= Exercise goal =
In the records, swap "Collapse" for "Expand" in the stretch from the line containing "Task: Open the gift rewards icon" through the line containing "tap(271, 73)", changing nothing else. Give back only those lines, leaving the pictures out.

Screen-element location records
>> Begin

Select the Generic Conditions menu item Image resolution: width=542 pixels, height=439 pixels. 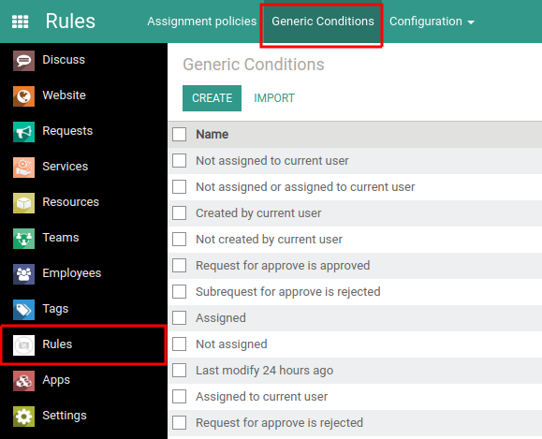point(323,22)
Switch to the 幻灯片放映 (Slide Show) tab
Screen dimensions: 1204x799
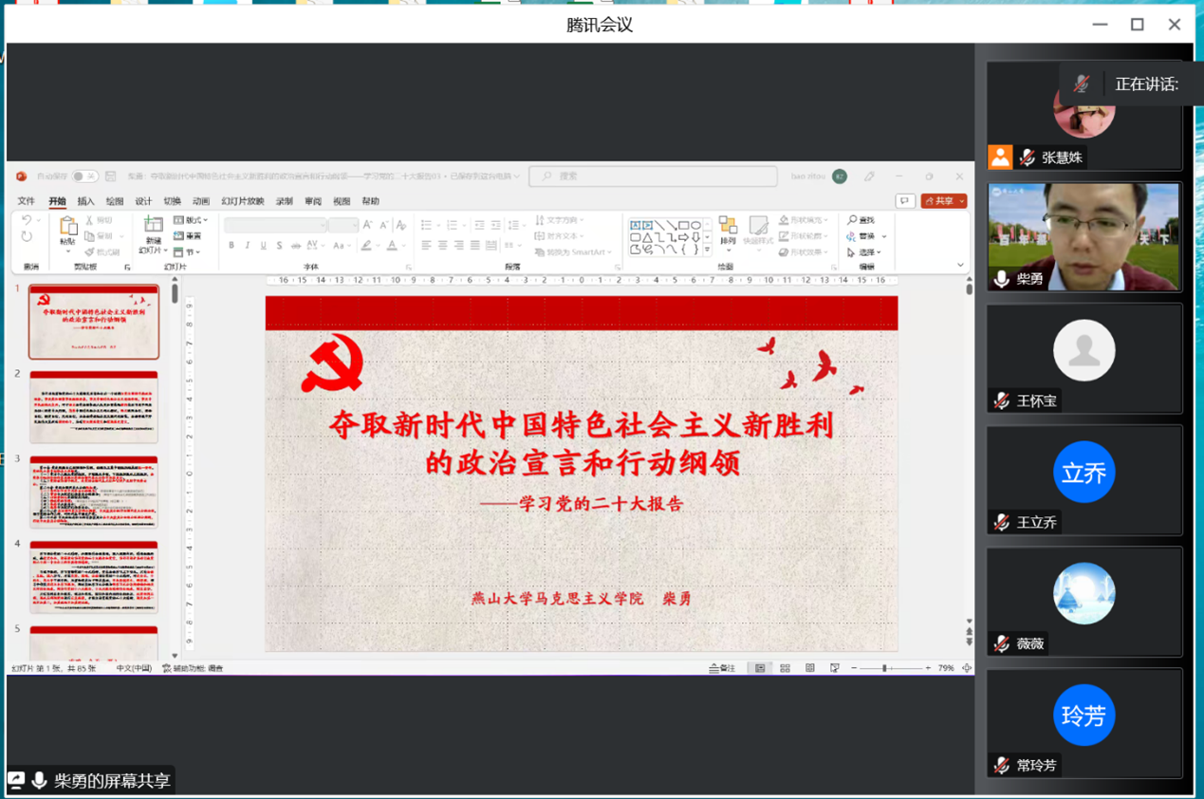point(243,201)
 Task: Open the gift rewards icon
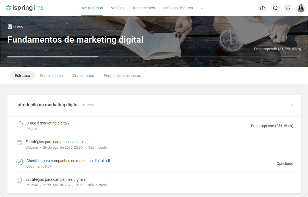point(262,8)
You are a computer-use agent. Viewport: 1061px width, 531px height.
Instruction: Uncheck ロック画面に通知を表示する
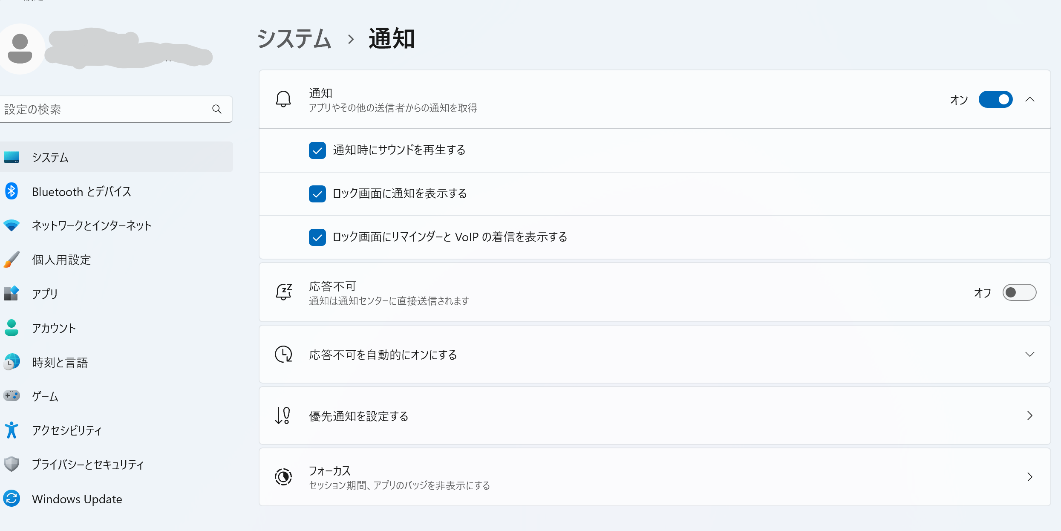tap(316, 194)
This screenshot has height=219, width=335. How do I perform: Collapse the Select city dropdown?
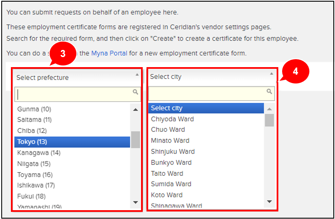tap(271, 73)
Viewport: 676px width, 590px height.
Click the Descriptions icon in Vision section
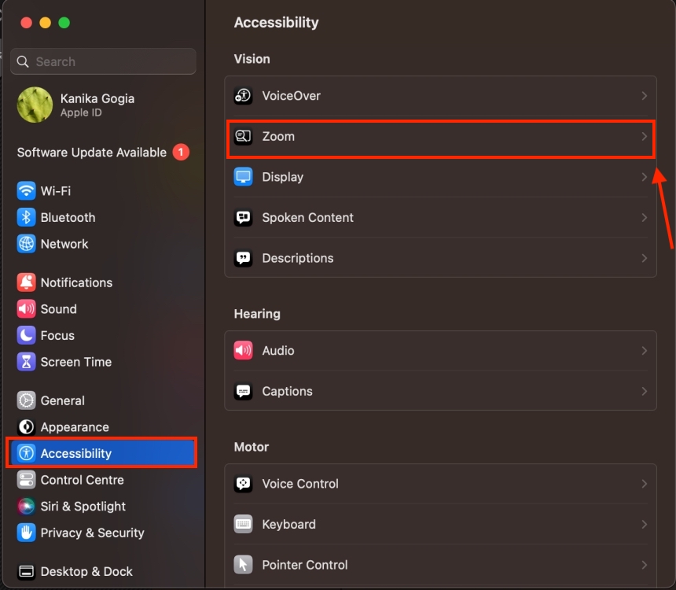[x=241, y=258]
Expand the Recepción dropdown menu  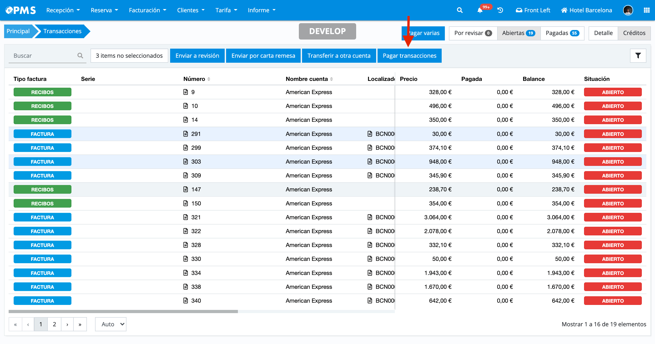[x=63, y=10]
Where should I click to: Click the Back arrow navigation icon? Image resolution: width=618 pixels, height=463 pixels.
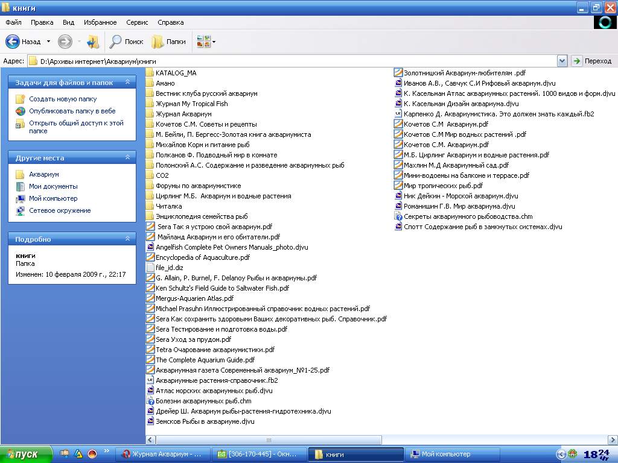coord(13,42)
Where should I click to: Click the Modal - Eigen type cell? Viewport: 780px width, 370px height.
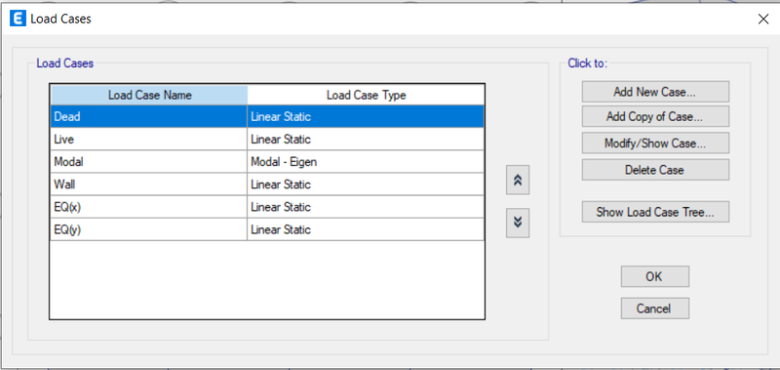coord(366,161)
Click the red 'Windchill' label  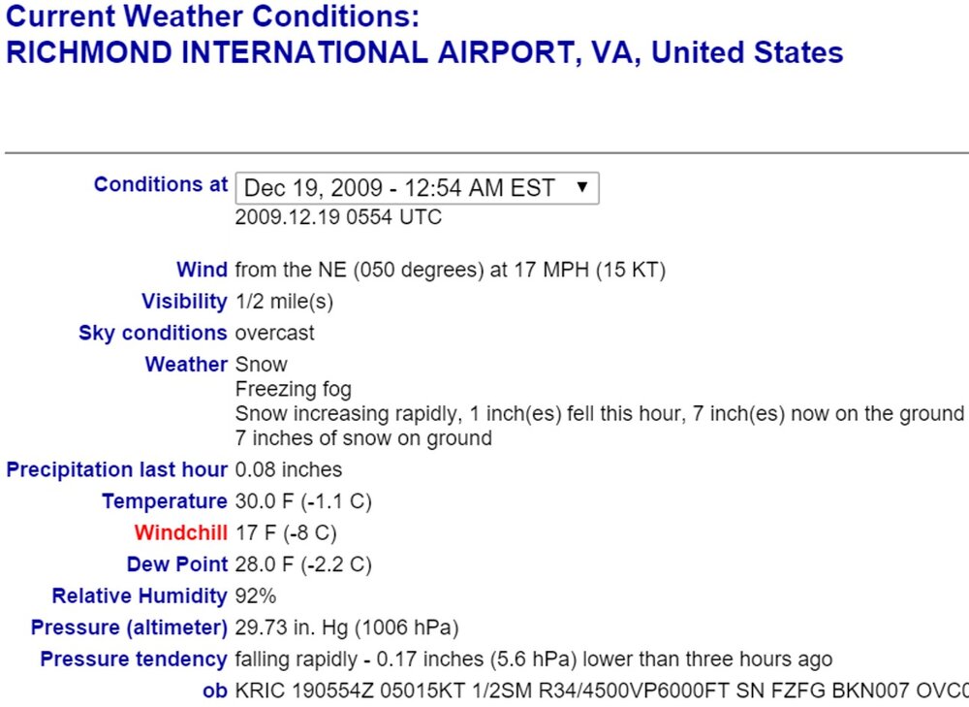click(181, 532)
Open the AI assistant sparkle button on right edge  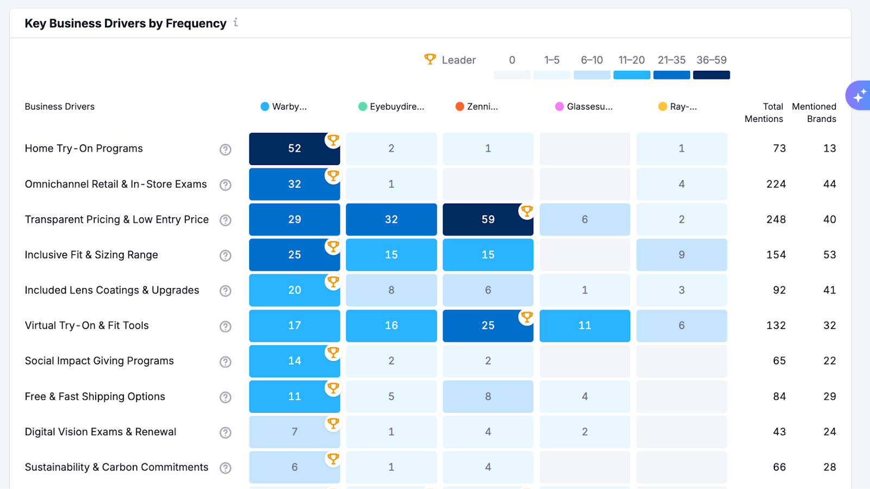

>> End

= Task solution =
 Task: Open the gift rewards icon
point(262,8)
You are a computer-use agent. Viewport: 1061px width, 531px height.
Instruction: Uncheck ロック画面に通知を表示する
tap(316, 194)
This screenshot has height=219, width=335. How do I perform: Expand the Select city dropdown?
tap(271, 73)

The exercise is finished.